* WHAT IS REQUIRED:
When the line containing "You are a computer-use agent. 1120x417" appears in the data below, begin copying there and stop only after the line containing "Task: Click the user profile avatar".

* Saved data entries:
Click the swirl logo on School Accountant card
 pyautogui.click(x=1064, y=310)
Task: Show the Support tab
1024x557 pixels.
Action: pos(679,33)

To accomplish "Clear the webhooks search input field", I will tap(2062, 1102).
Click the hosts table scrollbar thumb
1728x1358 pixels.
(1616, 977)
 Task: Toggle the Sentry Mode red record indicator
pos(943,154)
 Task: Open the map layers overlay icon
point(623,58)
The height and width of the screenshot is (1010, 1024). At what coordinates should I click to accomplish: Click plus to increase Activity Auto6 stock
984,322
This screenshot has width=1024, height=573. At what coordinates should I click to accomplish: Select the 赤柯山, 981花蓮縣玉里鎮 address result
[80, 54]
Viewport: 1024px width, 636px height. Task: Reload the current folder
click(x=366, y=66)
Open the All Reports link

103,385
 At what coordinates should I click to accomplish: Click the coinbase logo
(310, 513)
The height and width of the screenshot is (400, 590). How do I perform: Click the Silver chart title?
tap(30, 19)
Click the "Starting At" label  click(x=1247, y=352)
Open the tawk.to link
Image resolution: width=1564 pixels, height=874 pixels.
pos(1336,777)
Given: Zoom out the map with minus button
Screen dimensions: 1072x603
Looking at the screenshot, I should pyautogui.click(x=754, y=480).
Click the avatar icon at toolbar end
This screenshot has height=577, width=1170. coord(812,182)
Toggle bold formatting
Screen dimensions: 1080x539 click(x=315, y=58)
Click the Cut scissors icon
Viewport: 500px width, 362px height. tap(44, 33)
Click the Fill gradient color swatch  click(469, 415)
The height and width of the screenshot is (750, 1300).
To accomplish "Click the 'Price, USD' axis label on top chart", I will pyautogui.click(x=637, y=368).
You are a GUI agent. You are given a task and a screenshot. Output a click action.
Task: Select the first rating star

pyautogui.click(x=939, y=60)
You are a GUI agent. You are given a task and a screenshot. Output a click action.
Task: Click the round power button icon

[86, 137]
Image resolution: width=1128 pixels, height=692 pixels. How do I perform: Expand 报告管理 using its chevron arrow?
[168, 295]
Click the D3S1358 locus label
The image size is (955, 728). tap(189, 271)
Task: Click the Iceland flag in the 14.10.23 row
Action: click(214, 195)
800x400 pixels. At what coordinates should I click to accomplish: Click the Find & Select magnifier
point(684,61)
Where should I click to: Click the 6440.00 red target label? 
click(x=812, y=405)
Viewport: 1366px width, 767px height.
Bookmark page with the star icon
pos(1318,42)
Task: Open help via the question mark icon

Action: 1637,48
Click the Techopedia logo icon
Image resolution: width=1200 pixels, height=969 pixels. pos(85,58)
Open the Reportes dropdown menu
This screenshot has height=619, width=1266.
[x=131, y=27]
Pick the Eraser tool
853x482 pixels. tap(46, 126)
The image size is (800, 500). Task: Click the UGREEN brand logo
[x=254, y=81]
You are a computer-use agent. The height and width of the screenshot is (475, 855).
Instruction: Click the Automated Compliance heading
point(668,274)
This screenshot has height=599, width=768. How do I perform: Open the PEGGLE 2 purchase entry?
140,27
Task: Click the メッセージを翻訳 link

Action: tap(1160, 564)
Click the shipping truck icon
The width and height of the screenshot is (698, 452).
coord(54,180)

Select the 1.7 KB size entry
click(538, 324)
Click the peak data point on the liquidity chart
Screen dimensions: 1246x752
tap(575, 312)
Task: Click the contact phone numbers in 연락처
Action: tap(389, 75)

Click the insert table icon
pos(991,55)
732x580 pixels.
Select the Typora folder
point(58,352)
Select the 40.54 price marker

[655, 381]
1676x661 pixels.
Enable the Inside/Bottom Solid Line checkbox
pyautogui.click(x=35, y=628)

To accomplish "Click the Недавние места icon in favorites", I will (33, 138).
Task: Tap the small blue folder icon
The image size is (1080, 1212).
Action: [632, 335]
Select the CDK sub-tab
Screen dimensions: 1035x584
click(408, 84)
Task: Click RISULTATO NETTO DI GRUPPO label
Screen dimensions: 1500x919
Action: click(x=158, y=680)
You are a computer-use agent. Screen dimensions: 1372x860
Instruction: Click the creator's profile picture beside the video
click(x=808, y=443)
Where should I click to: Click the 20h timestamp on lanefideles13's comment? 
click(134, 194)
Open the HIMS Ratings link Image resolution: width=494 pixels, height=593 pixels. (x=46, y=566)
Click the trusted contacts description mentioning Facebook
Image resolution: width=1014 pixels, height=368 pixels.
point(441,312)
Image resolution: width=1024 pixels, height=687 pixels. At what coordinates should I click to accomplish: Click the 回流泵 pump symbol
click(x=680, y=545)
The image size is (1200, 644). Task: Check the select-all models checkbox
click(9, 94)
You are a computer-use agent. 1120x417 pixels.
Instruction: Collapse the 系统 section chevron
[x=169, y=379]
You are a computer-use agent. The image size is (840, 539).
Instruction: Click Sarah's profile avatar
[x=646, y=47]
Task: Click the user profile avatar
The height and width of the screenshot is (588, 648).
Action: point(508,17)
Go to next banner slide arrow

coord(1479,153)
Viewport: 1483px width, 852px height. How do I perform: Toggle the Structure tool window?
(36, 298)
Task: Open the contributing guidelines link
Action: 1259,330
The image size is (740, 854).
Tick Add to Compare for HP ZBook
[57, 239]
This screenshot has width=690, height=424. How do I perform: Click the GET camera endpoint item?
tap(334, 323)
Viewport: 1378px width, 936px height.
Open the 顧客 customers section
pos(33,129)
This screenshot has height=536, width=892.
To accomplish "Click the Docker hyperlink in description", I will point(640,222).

* ANSWER SPACE:
You are a computer-use agent. 1120x417 pixels.
Instruction: Collapse the 系统 section chevron
[x=169, y=379]
You are a computer-use agent. The image size is (840, 539).
Instruction: Click Sarah's profile avatar
[x=646, y=47]
Task: Click the user profile avatar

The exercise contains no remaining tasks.